Evan McDonald Whidden (9 July 1898 - 11 March 1980) was a Canadian Christian minister and academic whose career included being President of Brandon College, Dean of Theology at Acadia University, and chairman of the founding conference of the Atlantic Ecumenical Council. An annual scholarship is awarded at Acadia University in his honor.

He was the son of Howard Primrose and Katherine Louise (Ganong) Whidden, and married Frances Margaret Billington in 1941.

Evan was listed in the Canadian Who’s Who in 1951.

Evan and Frances had three children: Howard John born 22 June 1943, Roberta "Robie" Katherine born 13 March 1945 who resided in San Francisco, California and Eric Christopher born 5 March 1947 who resides in Orlando, Florida.

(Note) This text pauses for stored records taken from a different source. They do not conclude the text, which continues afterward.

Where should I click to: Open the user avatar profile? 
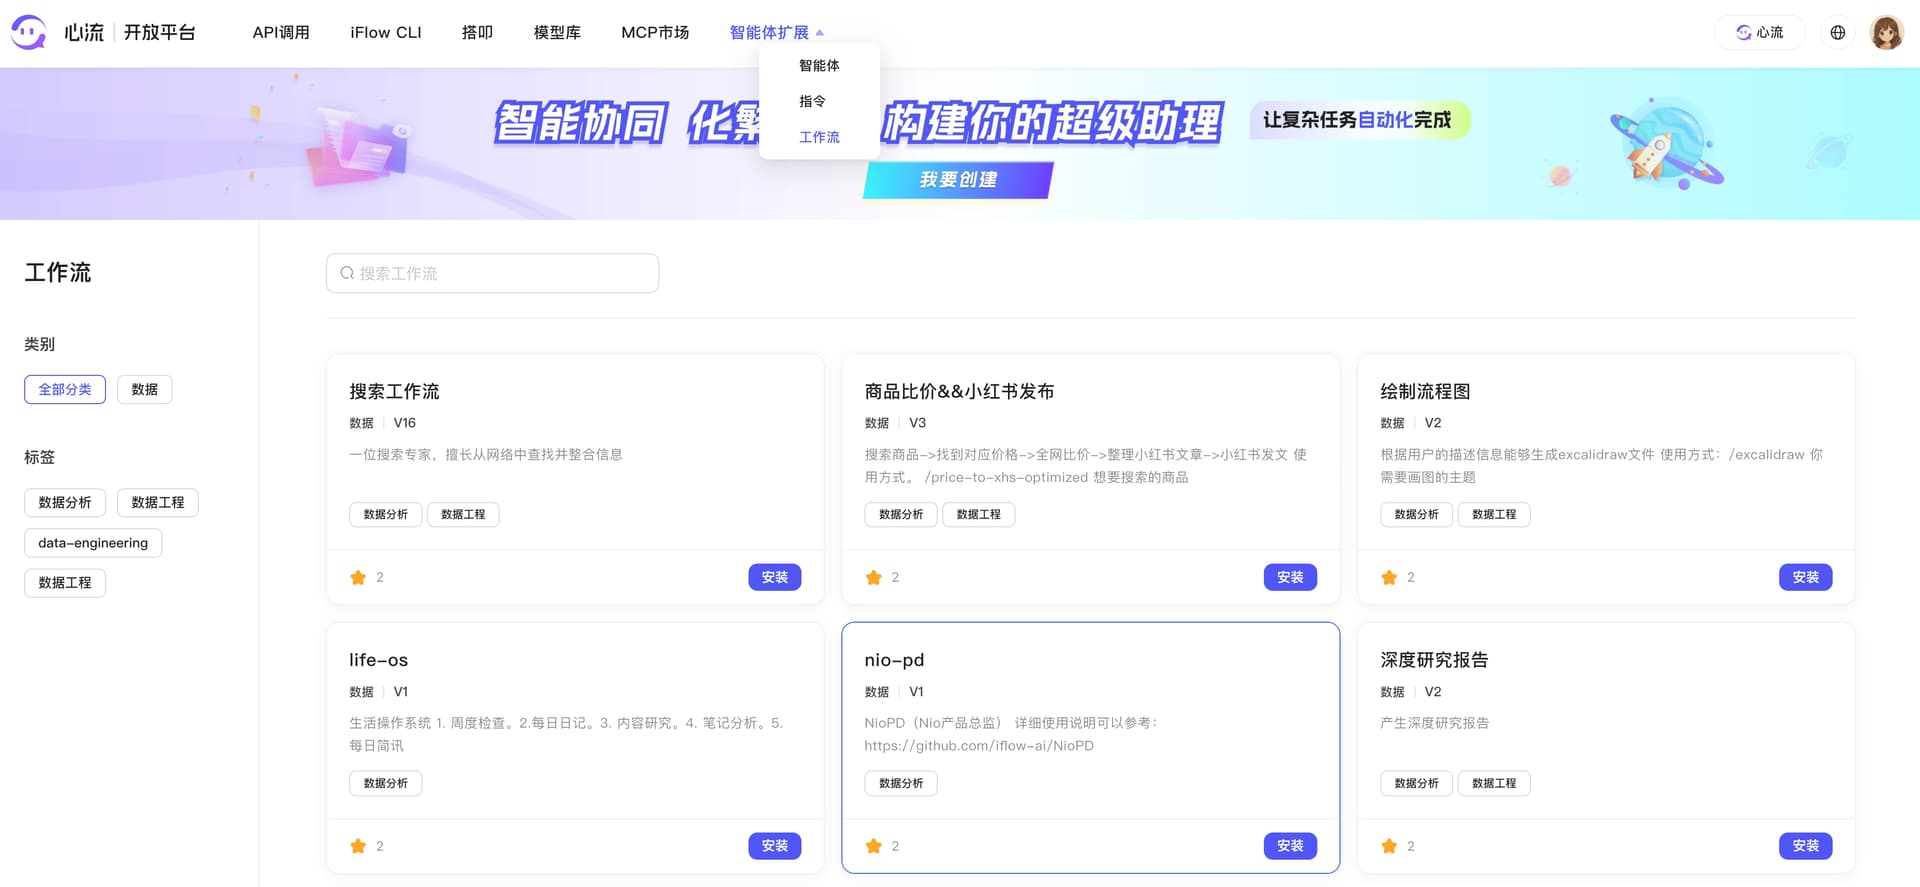(x=1886, y=32)
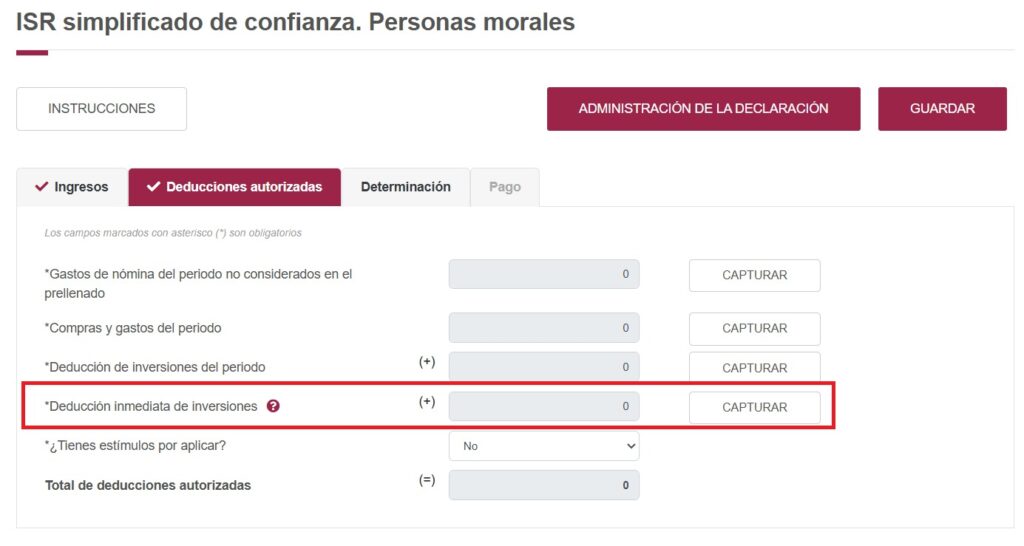Click CAPTURAR for Deducción de inversiones del periodo

(x=754, y=367)
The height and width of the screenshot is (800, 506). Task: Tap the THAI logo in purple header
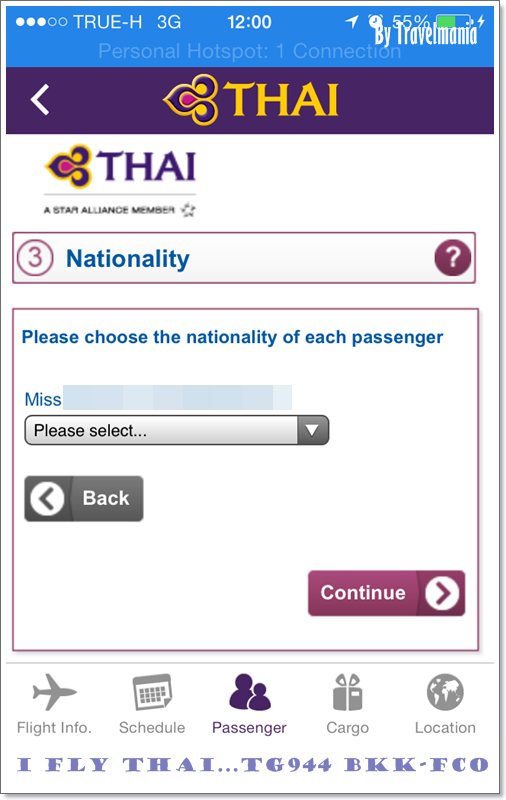[250, 99]

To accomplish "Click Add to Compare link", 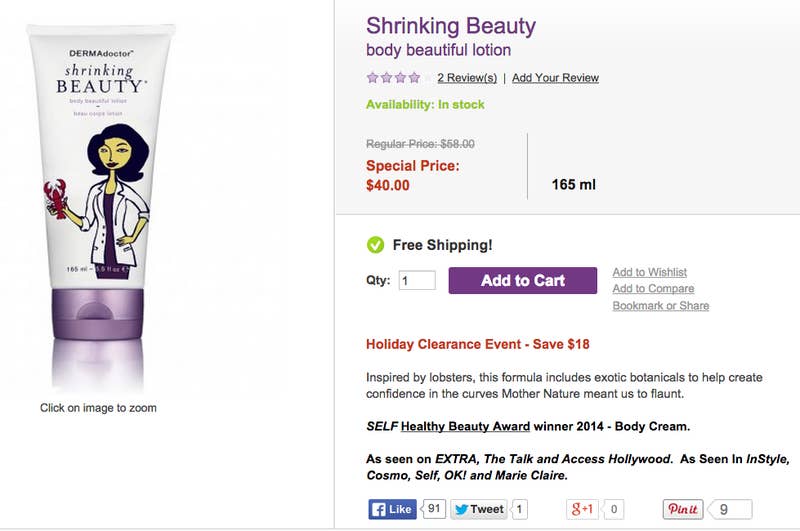I will (653, 289).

They also had four granddaughters: Elinor Whidden (b.1976), Margaret Whidden (b.1978), Erica Whidden (b.1978) and Hilary Whidden (b.1980).

==Career==

- 1915-1918 World War I, CFA, CEF, France
- 1921 educated in Brandon College, Brandon, Manitoba BA
- 1921 Reabow, Ontario
- 1921-1933 Tabernacle Church, Winnipeg, Manitoba
- 1925 McMaster University, Toronto, Ontario MA
- 1925 Palmerston, Ontario
- 1928 Yale Divinity School, New Haven, Connecticut, BD
- 1928-1935 student pastorates, east end, Saskatoon, Saskatchewan
- 1934 General Ministry Association, Winnipeg, Manitoba
- 1935-1936 Edinburgh University, Edinburgh, Scotland
- 1936 professor of theology and head of department, Brandon College, Brandon, Manitoba, where he was college president for a time
- circa 1951 Dean of Theology, Acadia University, Wolfville, Nova Scotia; retired 1967.

==Books==
Evan was the author of:

- Whidden, Evan M.. "Pilgrimage from yesterday : lessons from history for Atlantic United Baptists"
- Whidden, Evan M.. "A philosophy of higher education as functioning in a Christian university"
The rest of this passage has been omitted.